With the storage niche it plays in recently validated by the likes of IBM and EMC, continuous data protection (CDP) provider Revivio is gearing up for new product releases next week.
The company plans to announce a new configuration to its CPS 1200 data protection server, the CPS 1200i.
The CPS 1200i is a lighter version of the CPS 1200, which allows companies to restore data exactly as it existed at any chosen moment in time, and is meant for departments of large businesses, said Revivio Senior Vice President Kirby Wadsworth.
Wadsworth said existing customers told Revivio they had other applications outside the core data center that needed CDP without the redundancy and higher costs of the 1200.
Thus, the 1200i was born. It has the same code base and functionality but is instead ported to a non-redundant, rack-mount device. At $50,000, it also costs roughly a third of the original CPS 1200.

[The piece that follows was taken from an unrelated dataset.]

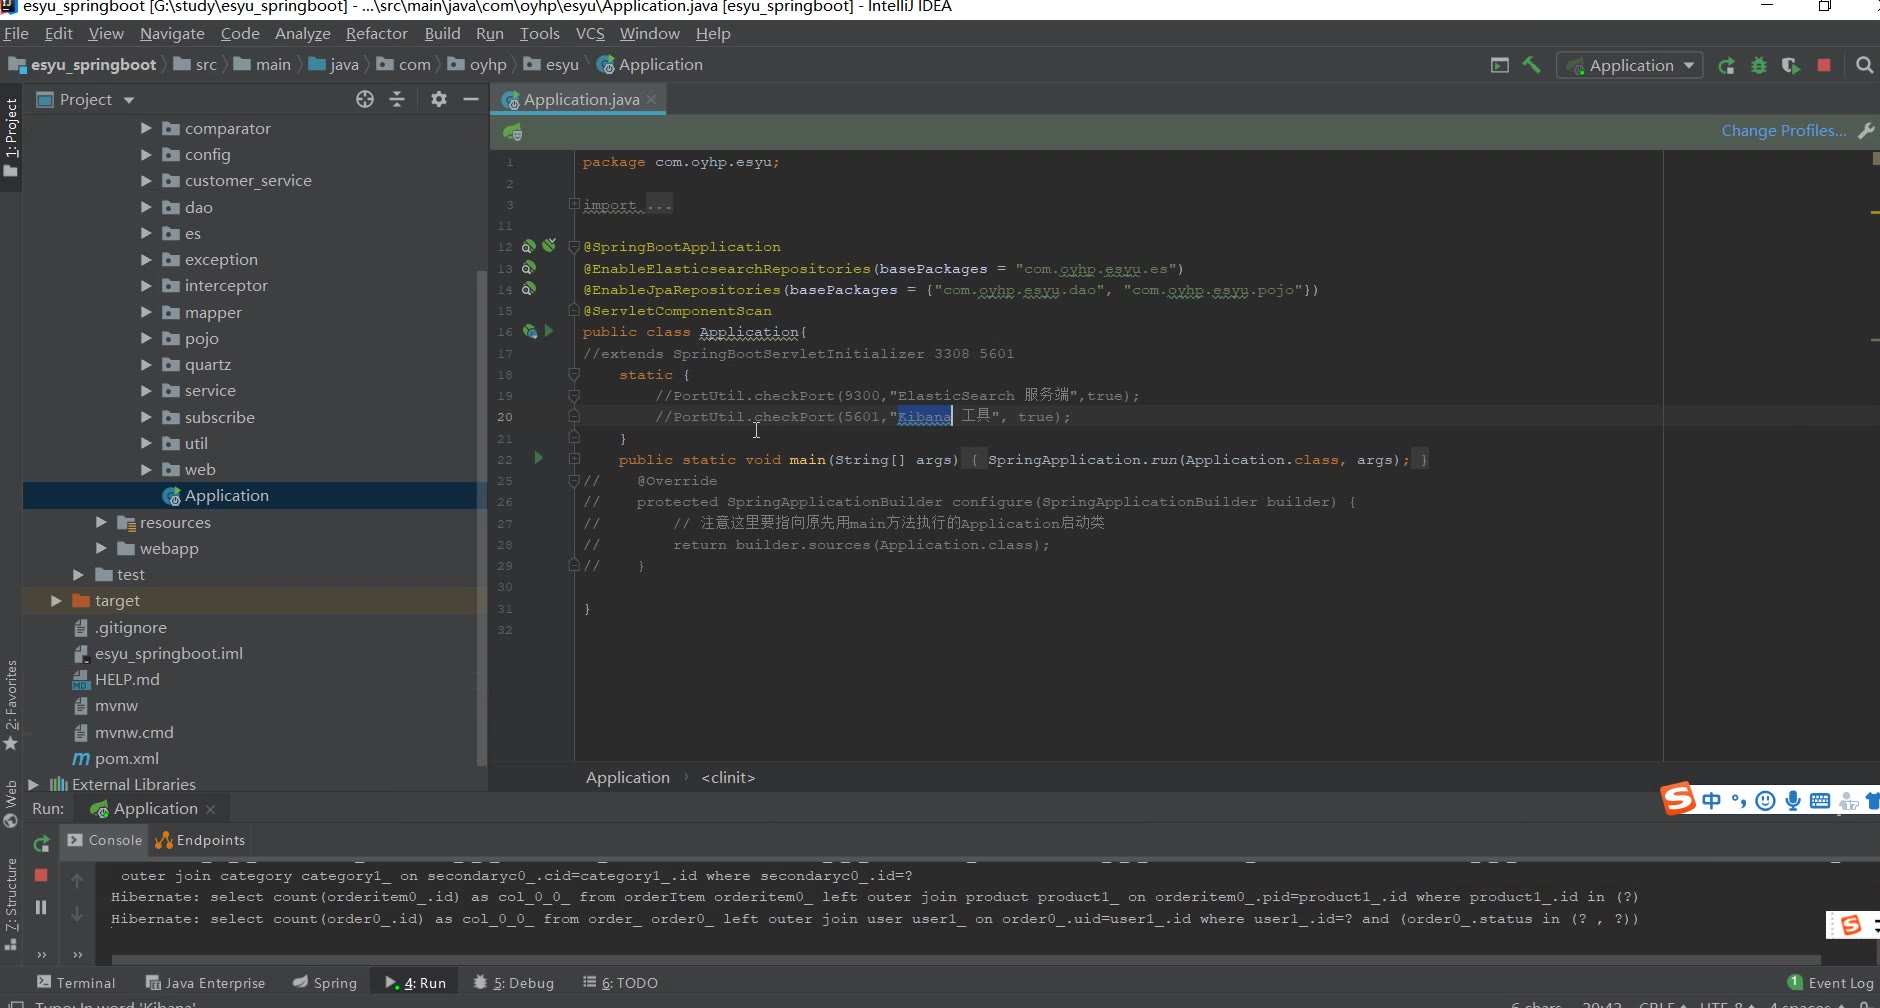Expand the target folder arrow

Revivio will also offer a Continuous Protection (CPS) Replication Module, Wadsworth said.
The module is a rack-mount hardware device whose software lets multiple CPS 1200 systems located in various branches of an enterprise communicate with each other to save data at the same point in time.

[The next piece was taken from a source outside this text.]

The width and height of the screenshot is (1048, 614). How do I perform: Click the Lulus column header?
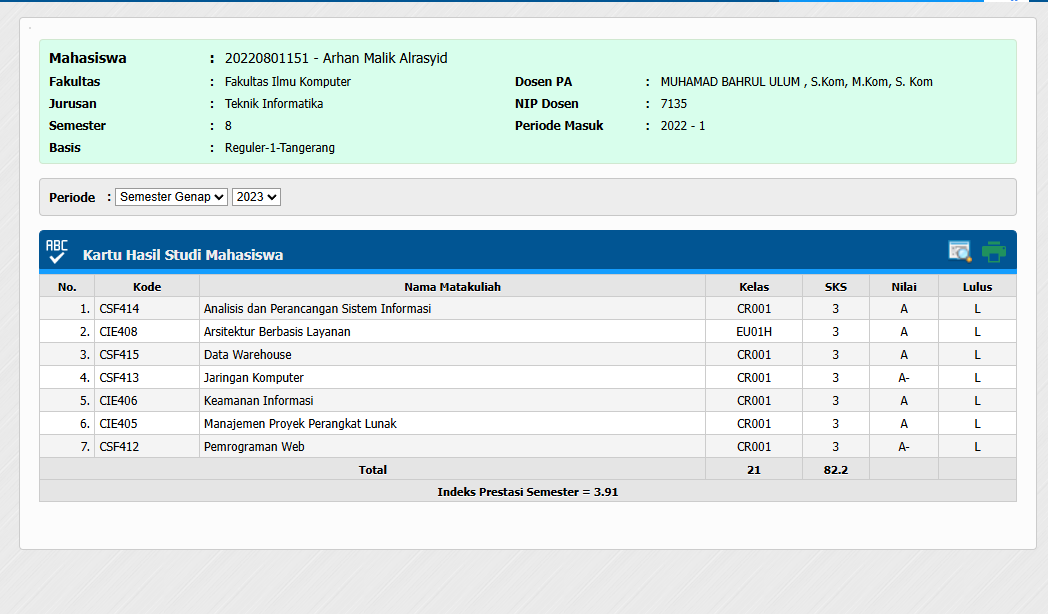(x=977, y=287)
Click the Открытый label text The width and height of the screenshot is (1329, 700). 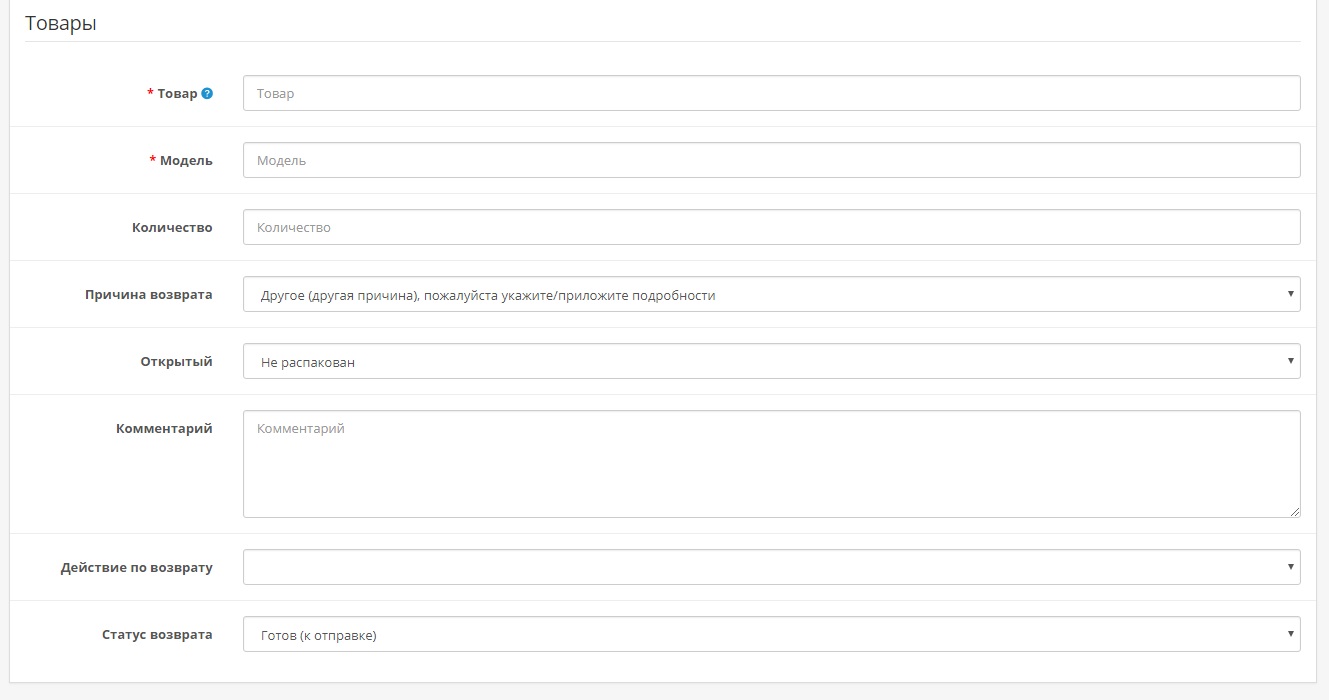tap(176, 361)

Though they run independent of each other, each machine can use the module to provide a snapshot, or copy, of the data regardless of where it was physically stored. This is ideal for disaster scenarios.
For example, if one site goes down, a copy of the data that had been physically residing at the impacted site is instantly made available at the backup location located hundreds or thousands of miles away.
"The combination of replication and continuous data protection becomes very powerful because it allows us to have replication across vast differences using asynchronous protocols, without having a reduction in the number of recovery points at the remote site," Wadsworth said.
Such fine-grained recovery across great distances is why CDP is so immensely popular. Thanks to tough corporate record retention regulations, companies fear misplacing, losing or destroying even a single document that may be subpoenaed for court in litigation.
The new products come at a time when companies are attempting to comply with disaster recovery requirements in the face of limitations and the high cost of protecting data over distances.
Larger vendors have been taking notice in the success of smaller firms like Revivio, XOsoft and Mendocino.
Symantec is expected to launch its Panther CDP product this month, and Microsoft will launch its System Center Data Protection Manager (DPM) software at the Storage Decisions conference later this month.
IBM is currently offering Tivoli Continuous Data Protection for Files.